Sciencemadness Discussion Board

why Iodine is used as electrolyte in dye sensitized solar cell

green - 29-9-2010 at 21:30


why Iodine is used as electrolyte in dye sensitized solar cell? why not use some other. any sugestion please

psychokinetic - 29-9-2010 at 23:47

When I2 meets UV, it breaks up into I- ions, which are brilliant for doping conductive polymers.

Might not be the answer, and it depends on whether the solar cell uses any conducting polymers....

Cloner - 29-9-2010 at 23:51

Iodine is not merely a conducting electrolyte, it is reversibly reduced and oxidized in this type of solar cell. I2 / 2 I- has just about the right redox level. Matching energy levels properly is crucial for these cells. Too little potential loss and the current is too small, too much potential loss and the energy yield suffers.

The problem with iodine solution is that it is liquid state, and solid state is preferred for engineering reasons.

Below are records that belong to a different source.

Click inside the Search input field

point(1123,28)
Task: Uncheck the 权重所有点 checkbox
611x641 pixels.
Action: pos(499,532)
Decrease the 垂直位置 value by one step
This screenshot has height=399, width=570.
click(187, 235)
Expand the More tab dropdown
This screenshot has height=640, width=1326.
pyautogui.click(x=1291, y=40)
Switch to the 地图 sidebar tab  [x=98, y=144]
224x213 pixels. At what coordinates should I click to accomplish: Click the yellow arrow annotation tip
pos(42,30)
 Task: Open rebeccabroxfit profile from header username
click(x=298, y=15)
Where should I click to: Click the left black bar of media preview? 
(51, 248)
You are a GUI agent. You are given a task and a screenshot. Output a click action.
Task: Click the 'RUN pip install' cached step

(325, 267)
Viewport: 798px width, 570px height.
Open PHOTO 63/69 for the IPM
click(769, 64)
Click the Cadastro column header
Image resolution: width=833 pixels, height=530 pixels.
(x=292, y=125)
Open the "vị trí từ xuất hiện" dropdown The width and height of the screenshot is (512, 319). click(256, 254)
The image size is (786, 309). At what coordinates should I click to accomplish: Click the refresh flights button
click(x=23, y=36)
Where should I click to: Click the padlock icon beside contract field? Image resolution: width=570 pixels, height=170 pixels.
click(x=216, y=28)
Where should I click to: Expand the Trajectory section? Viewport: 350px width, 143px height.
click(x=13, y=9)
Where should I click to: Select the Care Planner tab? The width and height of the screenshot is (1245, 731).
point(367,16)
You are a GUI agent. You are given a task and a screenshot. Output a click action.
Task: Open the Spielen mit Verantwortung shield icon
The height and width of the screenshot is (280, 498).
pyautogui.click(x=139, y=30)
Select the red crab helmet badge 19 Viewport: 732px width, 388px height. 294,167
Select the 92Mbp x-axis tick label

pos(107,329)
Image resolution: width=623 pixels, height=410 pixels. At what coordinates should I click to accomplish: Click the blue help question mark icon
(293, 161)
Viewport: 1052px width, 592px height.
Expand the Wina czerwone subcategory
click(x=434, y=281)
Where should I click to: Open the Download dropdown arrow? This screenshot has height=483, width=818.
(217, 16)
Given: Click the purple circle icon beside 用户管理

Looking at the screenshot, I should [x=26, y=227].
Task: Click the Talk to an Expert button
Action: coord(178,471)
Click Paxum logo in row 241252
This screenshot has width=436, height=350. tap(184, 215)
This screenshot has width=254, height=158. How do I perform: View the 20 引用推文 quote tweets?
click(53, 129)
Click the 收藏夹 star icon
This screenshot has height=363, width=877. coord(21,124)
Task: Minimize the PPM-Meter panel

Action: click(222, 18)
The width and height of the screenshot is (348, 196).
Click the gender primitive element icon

[Edited on 30-9-2010 by Cloner]

green - 30-9-2010 at 04:12

thank you for the response. Cloner you have mentioned that having iodine in liquid state is not desirable for long term stability. can you think of anything else to replace it with solid state electrolyte.
psychokinetic also pointed out about use of conducting polymer in solar cell, do you think doping conductive polymer with iodine will solve the problem of using liquid electrolyte in solar cell. could you please elaborate on that. thank you

not_important - 30-9-2010 at 09:43

Doped polymers have been tried, and have difficulties of their own, I believe in part to low mobility of the ions involved and failure to contact as much surface of the TiO2. Ionic liquids have been investigated as another way of improving the usefulness of iodine/iodide based cells, and iodine-free approaches.

There's a bit on the subject here

http://pubs.acs.org/doi/abs/10.1021/ar900069p


psychokinetic - 30-9-2010 at 11:40

Quote: Originally posted by Cloner  
Iodine is not merely a conducting electrolyte, it is reversibly reduced and oxidized in this type of solar cell. I2 / 2 I- has just about the right redox level. Matching energy levels properly is crucial for these cells. Too little potential loss and the current is too small, too much potential loss and the energy yield suffers.
[Edited on 30-9-2010 by Cloner]


That makes a lot more sense. As Not Important said, the idea of using the I- is difficult.